Brian Renfroe, president of the National Association of Letter Carriers (NALC), confirmed the pause in contributions does not immediately impact the union’s more than 295,000 active and retired members.

Postmaster General David Steiner has been adamant that the national courier expects to run out of cash by February 2027, calling on Congress to consider lifting its debt limit that has been in place since 1992 from $15 billion to $34.5 billion.

Renfroe agreed that the pause in FERS contributions “would not be necessary” if there was an increase in the agency’s borrowing authority.

During the suspension, the Postal Service will continue to transmit postal employees’ contributions to FERS.

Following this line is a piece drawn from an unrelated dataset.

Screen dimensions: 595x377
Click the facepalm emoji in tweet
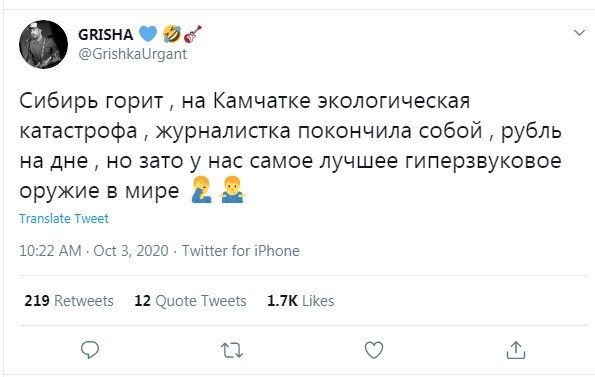click(201, 190)
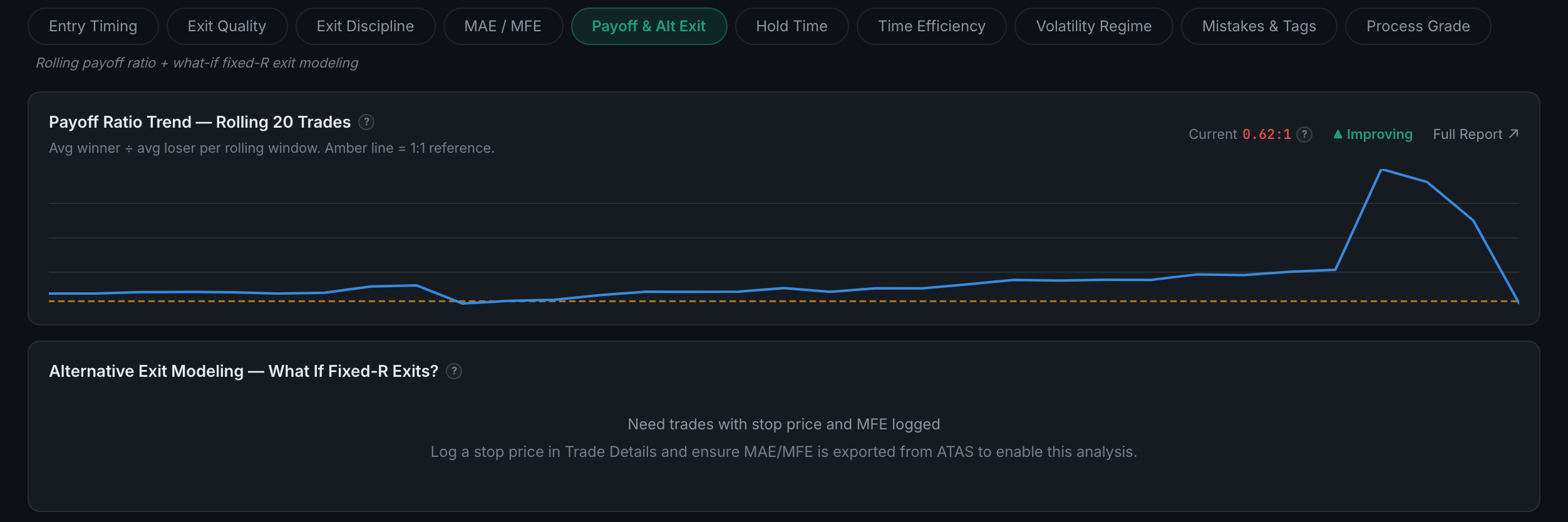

This suspension will not affect the Thrift Savings Plan (TSP), which is the federal government’s version of a 401(k)-style tax-advantaged retirement savings plan. The carrier will also keep transmitting USPS automatic contributions, employee contributions and USPS matching contributions to TSP.

Although the Postal Service had a implemented a 10-year turnaround plan in 2021 under former Postmaster General Louis DeJoy to reduce expenses and restore profitability, the agency still faces a bleak financial future as mail volume continues to decline and delivery costs rise.

The Postal Service’s mail volumes have contracted by more than 104 billion pieces of mail per year since 2006, which equates to about $81 billion at the stamp price of 78 cents, Steiner told a House subcommittee hearing in March.

Under Steiner’s leadership, the USPS has sought to focus on revenue growth through the introduction of a bidding system that has allowed retailers, brands and logistics providers to gain access to its facilities for last-mile delivery.

That process appeared to vex Amazon, the delivery partner responsible for generating $6 billion of $80.5 billion in revenue last year. After a period of tenuous negotiations ahead of their Oct. 1 contract expiration date, the parties were able to come to a new deal, but it will see Amazon volumes through the USPS network be cut by 20 percent from current levels.